Earlier this year, Yale Ph.D. candidate Matthew Johnson received a worried e-mail from his advisor. She had just read a paper blasting certain statistical practices in neuroscience research by MIT graduate student Ed Vul. “We’re not doing this, right?” she asked Johnson.
Johnson assured his advisor, Professor of Psychology Marcia Johnson, that her lab was off the hook. None of their projects were examining the relationship between cognitive performance measures and brain activation, the subject of the studies the paper targeted. But Johnson was not surprised by Vul’s claim that many well-known labs, some of which are Yale based, have over-stated the statistical significance of their results. “It’s often the case for laboratory heads to not keep an eye on their graduate students,” he said. “It’s very easy to make these kinds of mistakes.”
Biasing Selections and Inflating Conclusions
The mistake, according to Vul, is “non-independent analysis,” a method of data analysis which potentially inflates results due to a biased data set. If a researcher wants to correlate working memory IQ (WMIQ) with brain activity in a localized region of the brain, a common method is to scan subjects’ brains with an MRI machine as they perform a working memory task, such as reciting a given span of digits backwards.

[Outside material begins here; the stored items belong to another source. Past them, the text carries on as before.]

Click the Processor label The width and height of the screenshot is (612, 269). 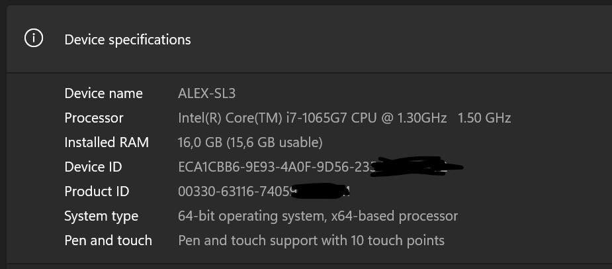pos(94,118)
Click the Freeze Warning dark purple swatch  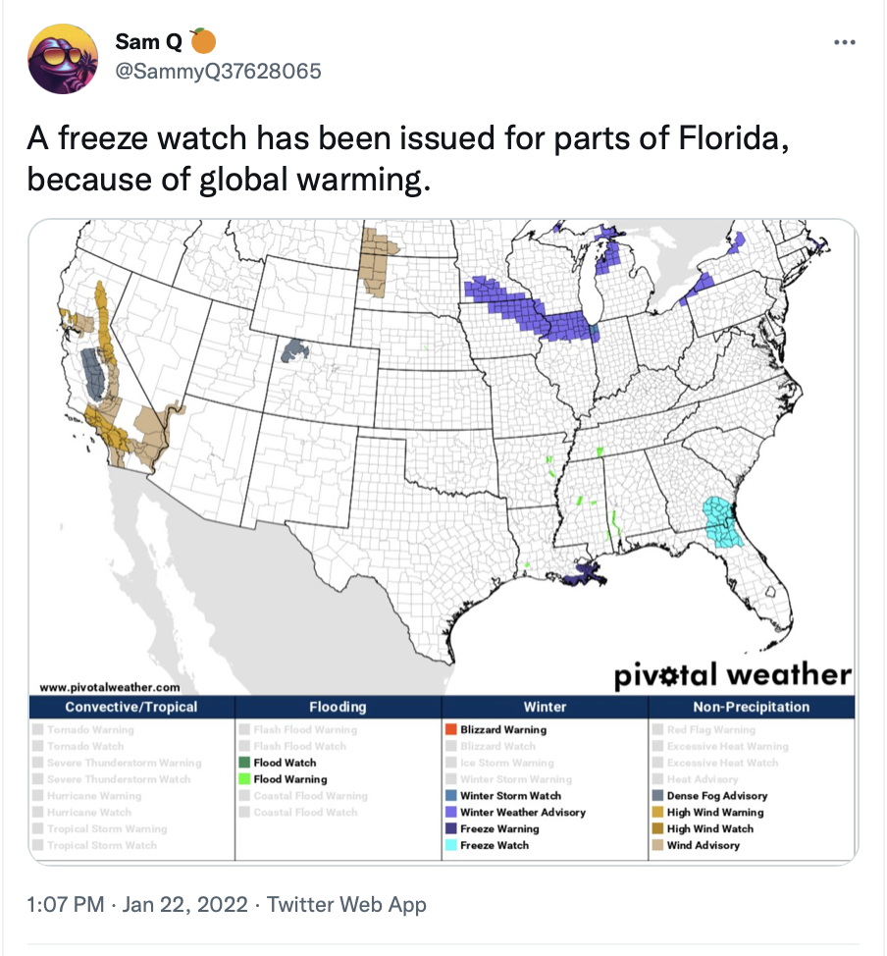[451, 828]
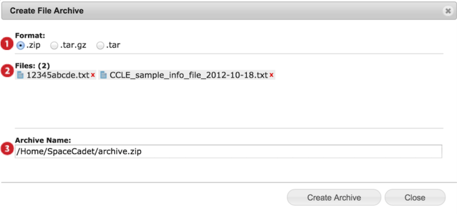Click the .tar.gz label text
This screenshot has height=214, width=457.
tap(73, 46)
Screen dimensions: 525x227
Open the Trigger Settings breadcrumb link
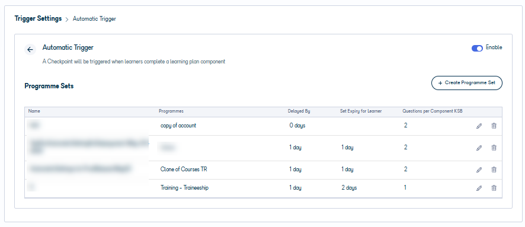pyautogui.click(x=38, y=18)
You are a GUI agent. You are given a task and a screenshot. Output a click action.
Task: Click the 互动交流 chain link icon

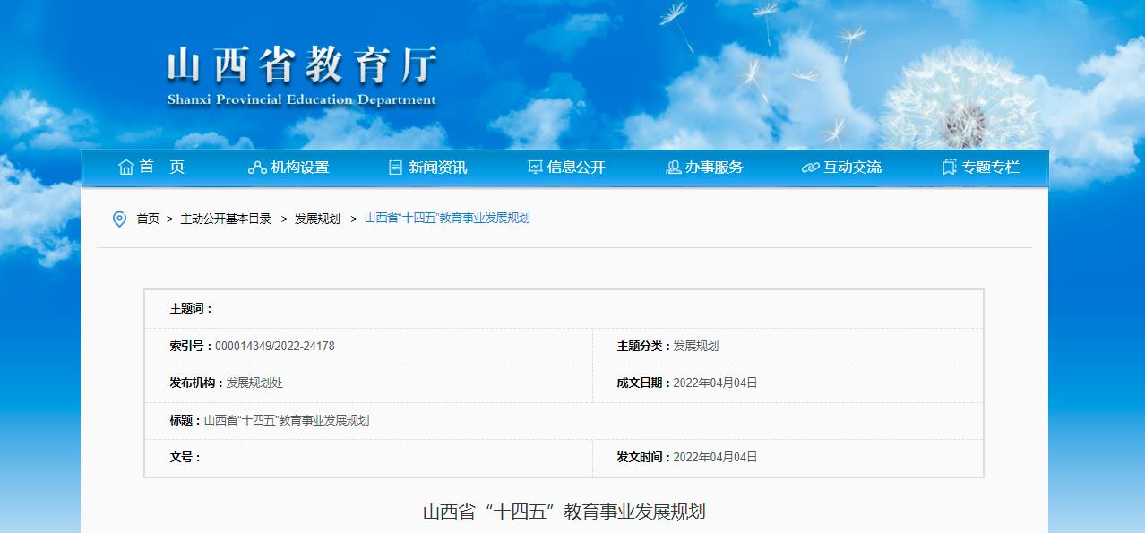810,168
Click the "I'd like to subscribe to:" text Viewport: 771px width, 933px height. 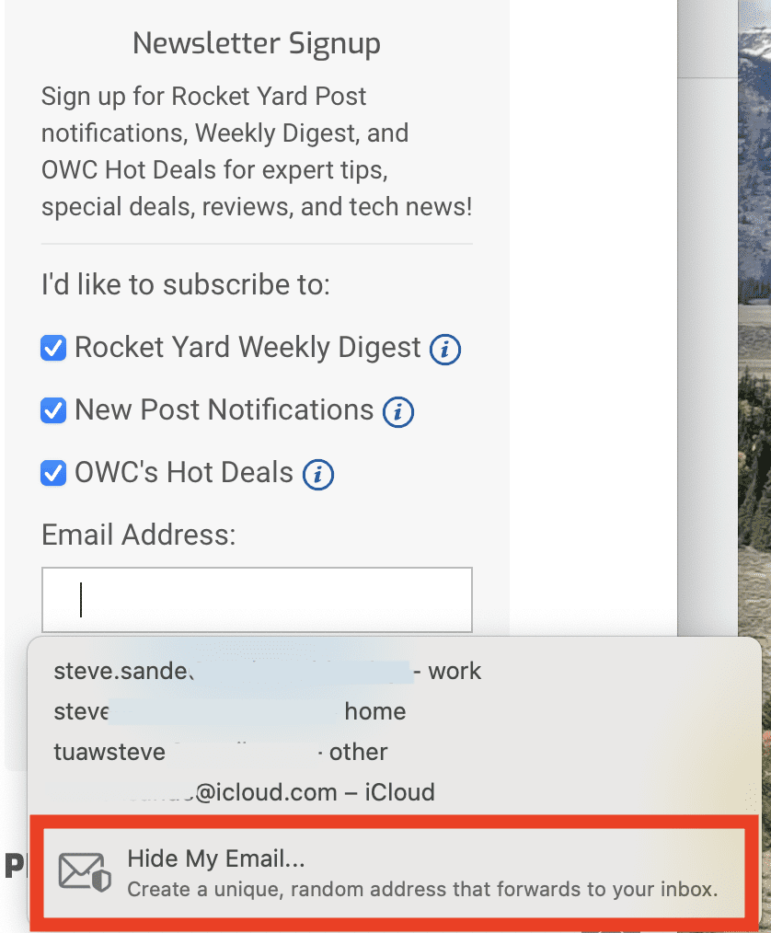pyautogui.click(x=185, y=284)
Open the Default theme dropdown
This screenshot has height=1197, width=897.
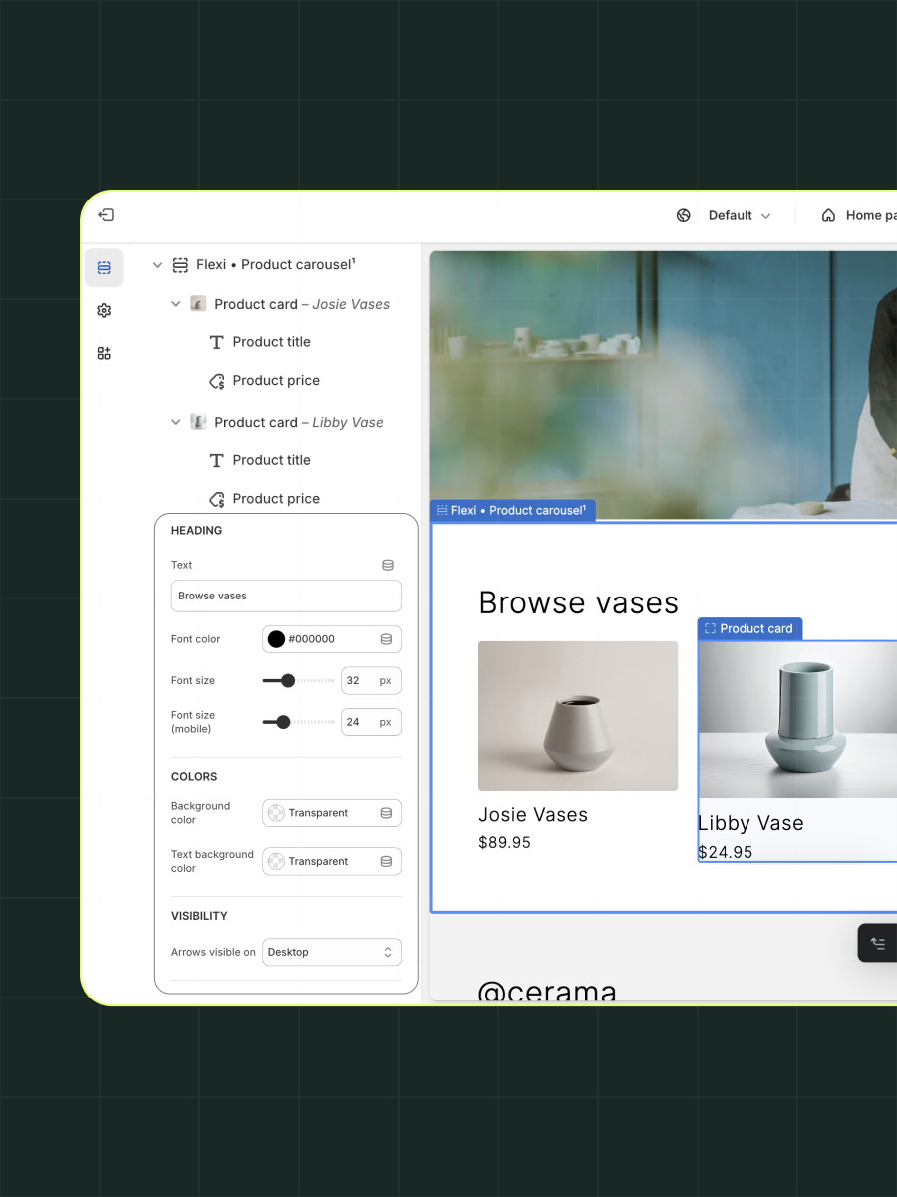(x=740, y=215)
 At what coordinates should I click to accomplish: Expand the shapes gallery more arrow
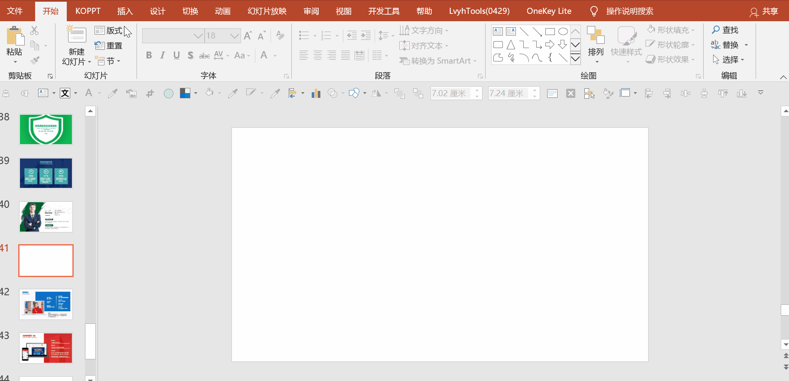click(x=575, y=58)
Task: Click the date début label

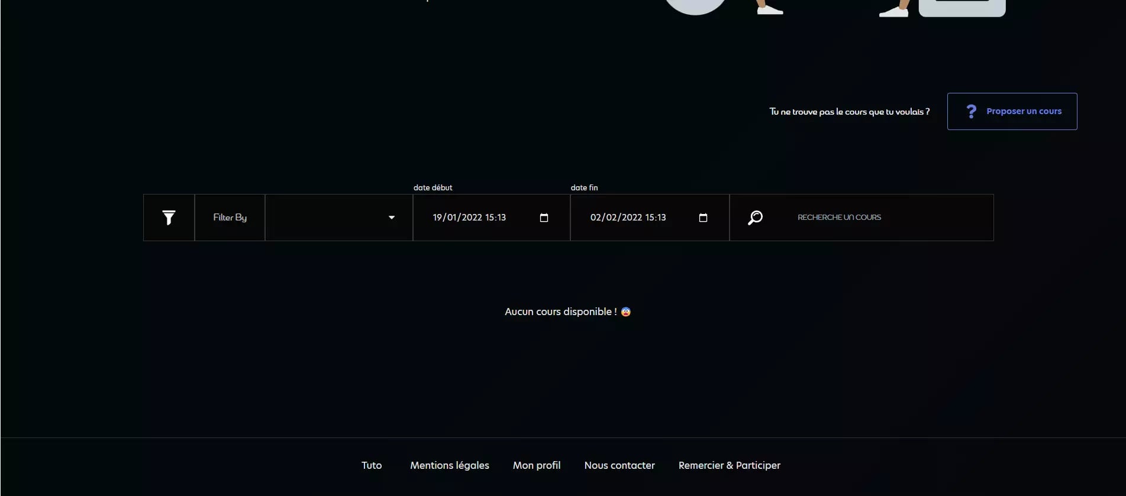Action: coord(433,187)
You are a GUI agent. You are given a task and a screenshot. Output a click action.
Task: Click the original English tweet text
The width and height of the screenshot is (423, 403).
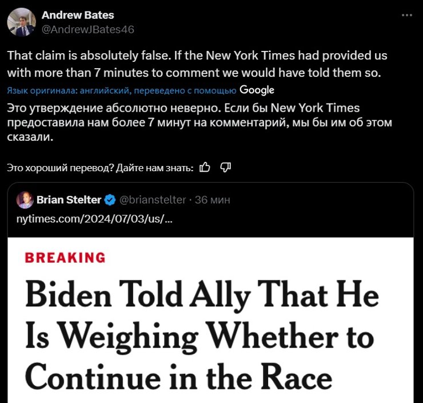tap(197, 65)
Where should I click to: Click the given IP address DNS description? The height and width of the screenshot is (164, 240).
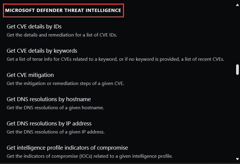(x=56, y=132)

The researcher then identifies a subset of voxels (three-dimensional data pixels that make up the fMRI scan) within the scan whose activation across subjects correlates strongly with their WMIQ– perhaps he/she will pick voxels exhibiting a raw correlation higher than 0.6 (where 1.0 indicates 100% correlation). The researcher then reports the average of these correlation values as the final correlation between WMIQ and that region’s activity in the brain.
The problem with this method is that the results are based on a biased selection sample. Vul uses the analogy of assessing average investment analyst performance in a company. The performance of each analyst acts as a voxel. An instinctive method would be to identify all analysts whose stock prices reached a certain value and then average those numbers to assess the average performance of the company.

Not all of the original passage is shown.